When a client application connects to SQL Server and performance is not what is expected, it is common practice to look at SQL Server and check how to optimize the query/schema for better performance. The same is true with OLAP Services. If performance is slow in retrieving data from SQL Server, something is probably wrong with the star/snowflake schema in SQL Server (or other heterogeneous data source), including schema design, indexing, key relationships, referential integrity, and insufficient data scrubbing. You should treat and optimize your schema as you would for any other client application.

The solution given below is only one possibility. As with all data projects, individual schemas and uses will determine the best solution for that project. This solution is meant as a starting place. The "OLAP and Data Warehouses" topic in the product documentation provides additional information regarding schemas, design of dimension tables, normalization, fact summarization, referential integrity, and indexes.

Before processing an OLAP Services cube, do the following:

  1. Declare a primary key in each dimension table.


  2. For star dimensions, declare foreign key (FK) relationships between each dimension table and the corresponding fact table. Additionally, for snowflaked dimensions, declare FK relationships between each secondary dimension table and the primary dimension table that it augments.


  3. Make sure that there is a primary key associated with the fact table(s), even if you have to use an IDENTITY field.


  4. Declare indexes on each of the primary keys in the dimension tables and in the fact table(s).

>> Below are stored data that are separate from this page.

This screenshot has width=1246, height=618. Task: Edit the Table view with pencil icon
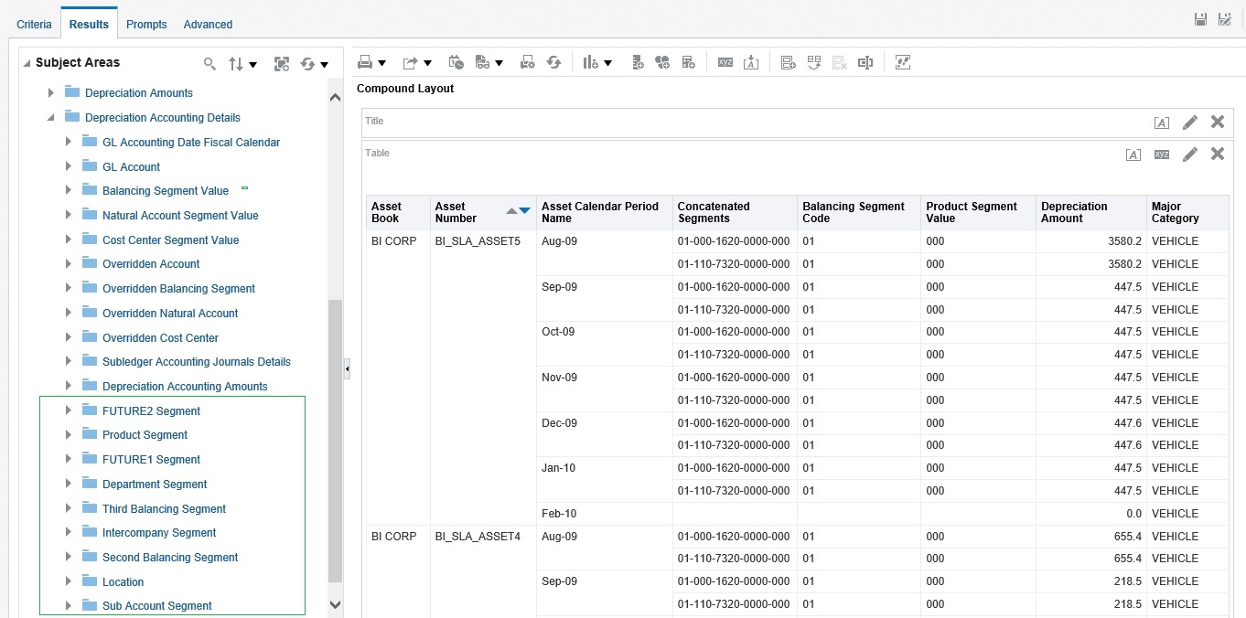click(1189, 154)
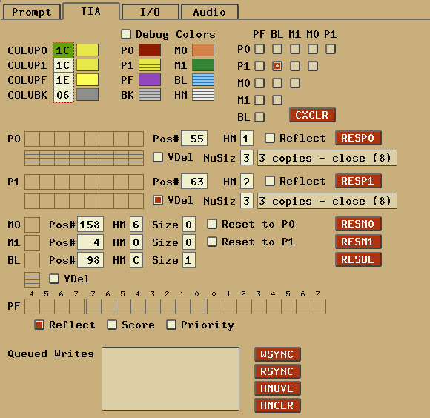This screenshot has height=418, width=430.
Task: Toggle the Debug Colors checkbox
Action: [126, 34]
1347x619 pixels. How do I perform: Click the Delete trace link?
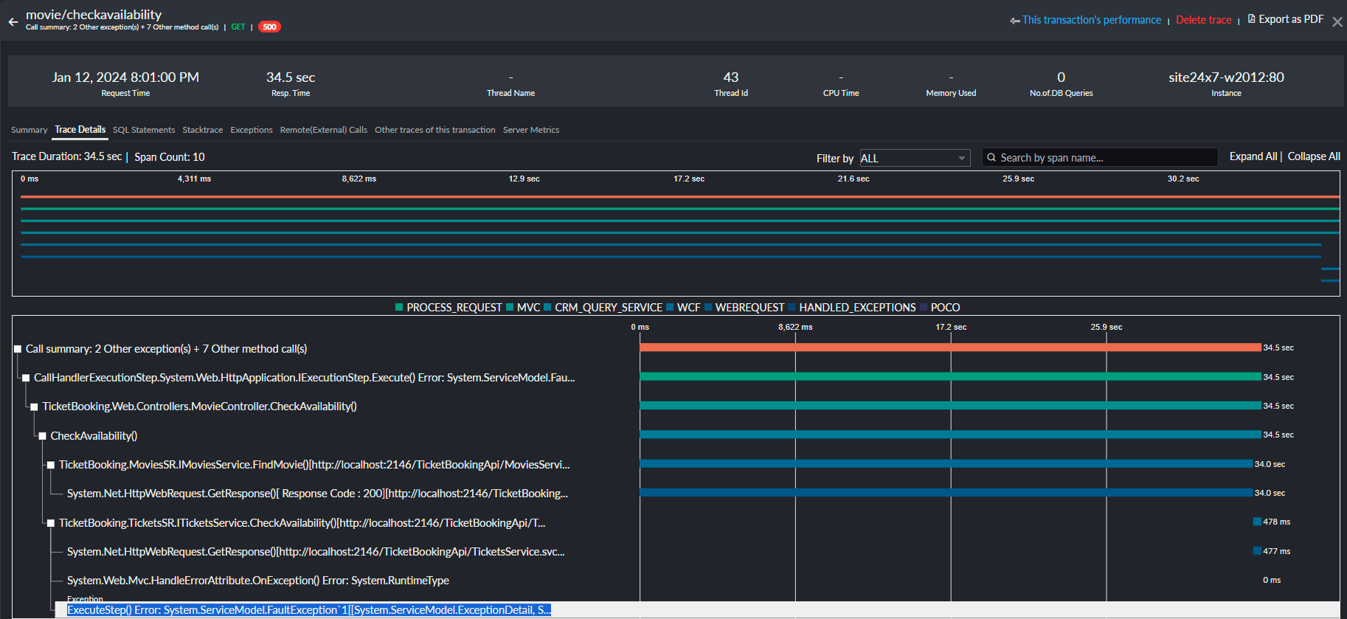(1203, 20)
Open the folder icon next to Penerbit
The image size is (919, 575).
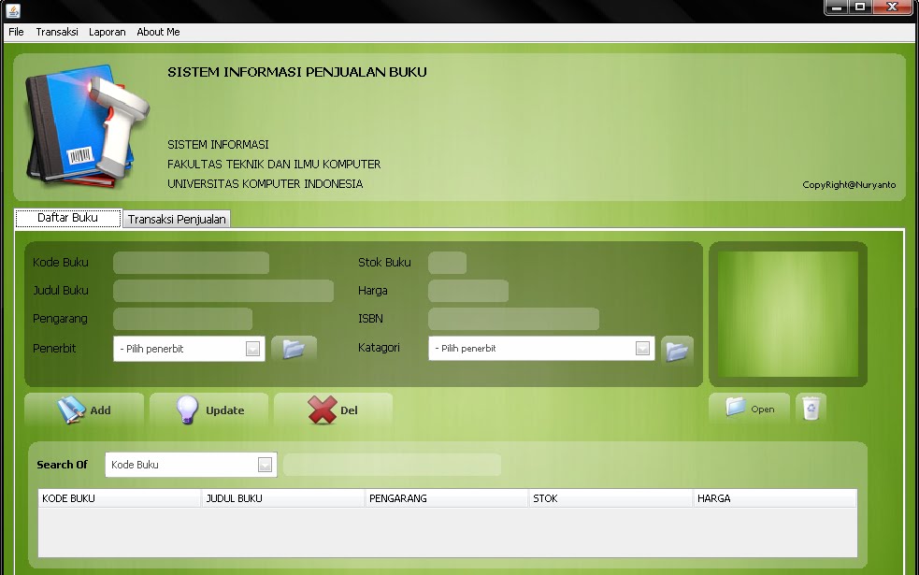[294, 348]
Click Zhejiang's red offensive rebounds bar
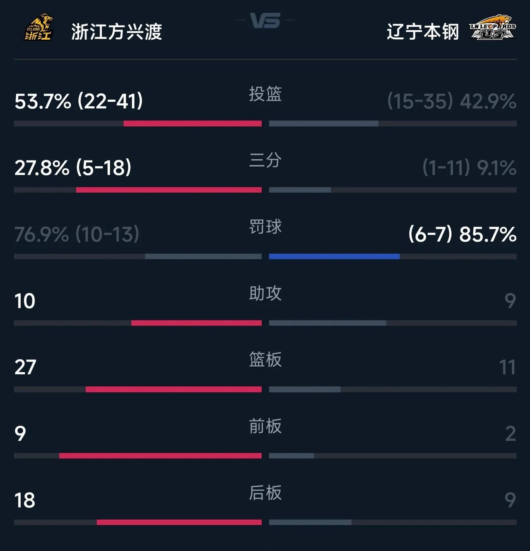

  5. Declare indexes on each of the foreign keys in the fact table(s).
    NOTE: The indexing strategy suggested in the product documentation under "OLAP and Data Warehouses" topic -- a single index on the combined FK columns in the fact table(s) -- may not be as efficient in terms of performance in most schemas as the index strategy suggested by this article (an index on each FK column). It is suggested that the method described in this article be used instead.


  6. Clean up your data to remove all NULLs for those data items that are being moved into OLAP Services.


Additional query words: oledb


Keywords          : 
Version           : winnt:6.5,7.0
Platform          : winnt 
Issue type        : kbhowto kbinfo 

Last Reviewed: June 9, 1999